Poresippr is a bioinformatics pipeline that automates the process of running Guppy for basecalling, barcoding and performs downstream analysis such as mapping with Minimap2 and Samtools. The script takes a CSV input file containing the necessary parameters and runs in a loop, continuously processing new data every 30 minutes.
Python 3.x
Guppy basecaller ( This uses nvidia gpu nodes) 6.5.7
Minimap2 2.24-r1122
samtools 1.13
Singularity (optional, when running with singularity container) 4.1.0
-
Python 3.0 sudo apt install python 3.12
-
Minimap2 Install minimap2 and installation instructions from here https://github.com/lh3/minimap2
-
samtools Install samtools from here https://www.htslib.org/download/
-
Guppy gpu installation Installation instructions are found here https://community.nanoporetech.com/docs/prepare/library_prep_protocols/Guppy-protocol/v/gpb_2003_v1_revax_14dec2018/linux-guppy
-
poresippr singularity container If you don't want to go through the above installation instructions, you can download the Singularity container from here https://zenodo.org/records/12628468. For this, you need to have Singularity installed. You can install it from here.
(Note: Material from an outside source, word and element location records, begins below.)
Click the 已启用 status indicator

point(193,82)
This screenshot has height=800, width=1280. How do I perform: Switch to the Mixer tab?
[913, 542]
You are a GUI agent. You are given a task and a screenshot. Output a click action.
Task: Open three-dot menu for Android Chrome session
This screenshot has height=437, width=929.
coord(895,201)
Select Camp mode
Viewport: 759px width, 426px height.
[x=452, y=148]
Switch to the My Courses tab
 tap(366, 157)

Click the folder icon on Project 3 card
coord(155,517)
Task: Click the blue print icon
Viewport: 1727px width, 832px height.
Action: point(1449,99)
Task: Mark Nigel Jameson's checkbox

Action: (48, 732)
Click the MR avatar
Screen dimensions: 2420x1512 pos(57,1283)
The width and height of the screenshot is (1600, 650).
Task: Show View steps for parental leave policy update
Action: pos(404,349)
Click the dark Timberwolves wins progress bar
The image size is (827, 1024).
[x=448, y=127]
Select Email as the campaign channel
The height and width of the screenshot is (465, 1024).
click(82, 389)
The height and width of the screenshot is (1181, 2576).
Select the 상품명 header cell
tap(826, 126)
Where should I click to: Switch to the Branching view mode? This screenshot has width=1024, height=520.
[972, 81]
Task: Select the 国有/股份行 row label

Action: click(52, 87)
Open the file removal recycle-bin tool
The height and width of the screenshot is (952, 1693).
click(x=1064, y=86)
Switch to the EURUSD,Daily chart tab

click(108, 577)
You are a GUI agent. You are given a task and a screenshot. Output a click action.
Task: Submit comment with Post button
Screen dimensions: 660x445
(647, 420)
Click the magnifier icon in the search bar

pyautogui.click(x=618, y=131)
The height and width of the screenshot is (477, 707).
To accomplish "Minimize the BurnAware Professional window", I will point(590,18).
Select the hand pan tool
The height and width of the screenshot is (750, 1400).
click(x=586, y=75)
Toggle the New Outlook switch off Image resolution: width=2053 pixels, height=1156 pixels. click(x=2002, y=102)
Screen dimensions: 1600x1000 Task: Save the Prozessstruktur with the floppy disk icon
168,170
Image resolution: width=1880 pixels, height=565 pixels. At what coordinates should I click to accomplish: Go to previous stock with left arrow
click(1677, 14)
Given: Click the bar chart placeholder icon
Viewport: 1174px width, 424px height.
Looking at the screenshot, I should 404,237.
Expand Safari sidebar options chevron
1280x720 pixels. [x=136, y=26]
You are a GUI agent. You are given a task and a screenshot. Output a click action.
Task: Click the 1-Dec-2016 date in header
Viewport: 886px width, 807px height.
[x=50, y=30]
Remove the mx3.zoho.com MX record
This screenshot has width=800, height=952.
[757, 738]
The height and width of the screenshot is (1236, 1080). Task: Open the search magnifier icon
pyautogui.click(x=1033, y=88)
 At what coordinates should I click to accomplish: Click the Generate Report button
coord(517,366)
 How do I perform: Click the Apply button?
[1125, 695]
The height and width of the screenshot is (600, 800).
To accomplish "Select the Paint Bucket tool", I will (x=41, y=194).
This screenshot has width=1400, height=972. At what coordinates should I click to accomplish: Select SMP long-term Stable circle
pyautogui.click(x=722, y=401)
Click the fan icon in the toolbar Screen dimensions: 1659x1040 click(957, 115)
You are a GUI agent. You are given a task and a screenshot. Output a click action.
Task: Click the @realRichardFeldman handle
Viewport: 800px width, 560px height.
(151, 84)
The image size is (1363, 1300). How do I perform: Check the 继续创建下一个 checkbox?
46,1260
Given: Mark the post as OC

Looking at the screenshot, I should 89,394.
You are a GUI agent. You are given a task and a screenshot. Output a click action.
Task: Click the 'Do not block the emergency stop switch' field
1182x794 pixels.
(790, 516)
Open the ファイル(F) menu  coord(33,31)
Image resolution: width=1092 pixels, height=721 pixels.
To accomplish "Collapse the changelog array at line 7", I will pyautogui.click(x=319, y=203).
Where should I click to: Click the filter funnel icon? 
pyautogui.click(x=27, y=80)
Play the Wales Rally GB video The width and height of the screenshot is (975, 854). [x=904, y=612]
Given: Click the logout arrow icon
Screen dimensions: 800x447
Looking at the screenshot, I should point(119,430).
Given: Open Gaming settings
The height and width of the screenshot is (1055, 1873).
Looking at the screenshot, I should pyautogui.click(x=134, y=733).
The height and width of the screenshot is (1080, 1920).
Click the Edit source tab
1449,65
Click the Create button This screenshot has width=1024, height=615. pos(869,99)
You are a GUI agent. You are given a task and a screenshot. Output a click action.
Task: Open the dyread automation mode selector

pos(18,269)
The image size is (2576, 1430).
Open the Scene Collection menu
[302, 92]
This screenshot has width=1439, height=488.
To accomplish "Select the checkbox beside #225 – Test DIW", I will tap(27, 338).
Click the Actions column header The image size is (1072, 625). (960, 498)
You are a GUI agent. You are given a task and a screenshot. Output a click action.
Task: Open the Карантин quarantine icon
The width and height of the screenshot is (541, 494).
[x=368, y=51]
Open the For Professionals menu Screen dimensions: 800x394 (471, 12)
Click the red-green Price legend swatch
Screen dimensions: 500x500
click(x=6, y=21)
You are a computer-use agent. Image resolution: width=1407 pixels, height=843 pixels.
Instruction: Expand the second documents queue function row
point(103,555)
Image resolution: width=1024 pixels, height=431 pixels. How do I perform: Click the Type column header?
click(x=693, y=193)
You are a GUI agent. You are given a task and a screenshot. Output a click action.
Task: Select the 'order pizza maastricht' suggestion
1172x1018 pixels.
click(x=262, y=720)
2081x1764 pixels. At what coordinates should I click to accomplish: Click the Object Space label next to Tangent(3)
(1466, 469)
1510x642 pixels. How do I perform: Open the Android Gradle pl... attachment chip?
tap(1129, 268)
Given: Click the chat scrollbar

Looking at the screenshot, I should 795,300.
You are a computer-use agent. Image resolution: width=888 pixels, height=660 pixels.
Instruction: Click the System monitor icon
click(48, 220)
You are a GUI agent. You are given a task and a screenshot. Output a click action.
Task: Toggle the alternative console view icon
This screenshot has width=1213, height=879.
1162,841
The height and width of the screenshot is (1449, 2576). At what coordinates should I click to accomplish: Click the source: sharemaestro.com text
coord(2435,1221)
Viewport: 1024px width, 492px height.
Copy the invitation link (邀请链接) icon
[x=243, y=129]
Mathu Malar C [email protected]
Poresippr is a Python workflow designed to run while nanopore sequencing is in progress. This program performs GPU-accelerated Guppy basecalling, barcoding, and mapping with Minimap2 using the stx database. It calculates coverage and detects stx gene targets, facilitating the rapid detection of virulence genes. The database used is curated for stx genes to classify STEC types. Additionally, this program runs every 30 minutes, processing new nanopore data as it becomes available. The Poresippr database is not available for public usage yet.
-
guppy basecalling: Currently, this program uses the Nanopore Flowcell version R10.4.1 and the barcode kit SQK-RBK114.24. Running Guppy requires NVIDIA GPU nodes. The program also uses the
dna_r10.4.1_e8.2_260bps_fast.cfg
settings, which typically come with the Guppy installation. -
Read Mapping: Minimap2 is used for mapping nanopore reads with the Poresippr database and detects gene targets using samtools. It outputs a CSV file every 30 minutes containing gene targets and genome coverage for each of the sample. .
An input CSV file containing the following information is needed. It should include:
- The location of the Poresippr database (reference)
- The path for nanopore FAST5 reads
- The path where output files, such as CSV and barcoded reads, will be saved
- The appropriate model/config required for basecalling
- The barcode kit used during sequencing
- The barcode numbers
input.csv
:
reference,fast5_dir,output_dir,config,barcode,barcode_values
/home/olcbio/PoreSippRDB_240509.fasta,/home/olcbio/240125_MC26299/test,/home/olcbio/240125_MC26299/test_out,dna_r10.4.1_e8.2_260bps_fast.cfg,SQK-RBK114-24,"06,07,08,09,10,11"
Note
Ensure that the barcode numbers are enclosed in double quotes (") as shown in the barcode_values field. This is necessary to correctly parse multiple barcode values.
Metadata CSV file containing the following information is needed. It should include:
- The sequence Id information
- Barcode numbers
- OLC strain ids
metadata.csv
:
Barcode,SEQID,OLNID
06,2022-MIN-0023,OLCX1
07,2023-MIN-0024,OLC2
08,2023-MIN-0025,OLC3
09,2024-MIN-0026,OLC4
10,2024-MIN-0028,OLC5
To run the Python script, use the following command:
git clone https://github.com/madhubioinfo/poresippr_code.git
cd poresippr_code
python poresippr_basecall_scheduler.py input.csv Metadata.csv
To build the singularity container and run from here use the below command [ need to have sudo access and GPU]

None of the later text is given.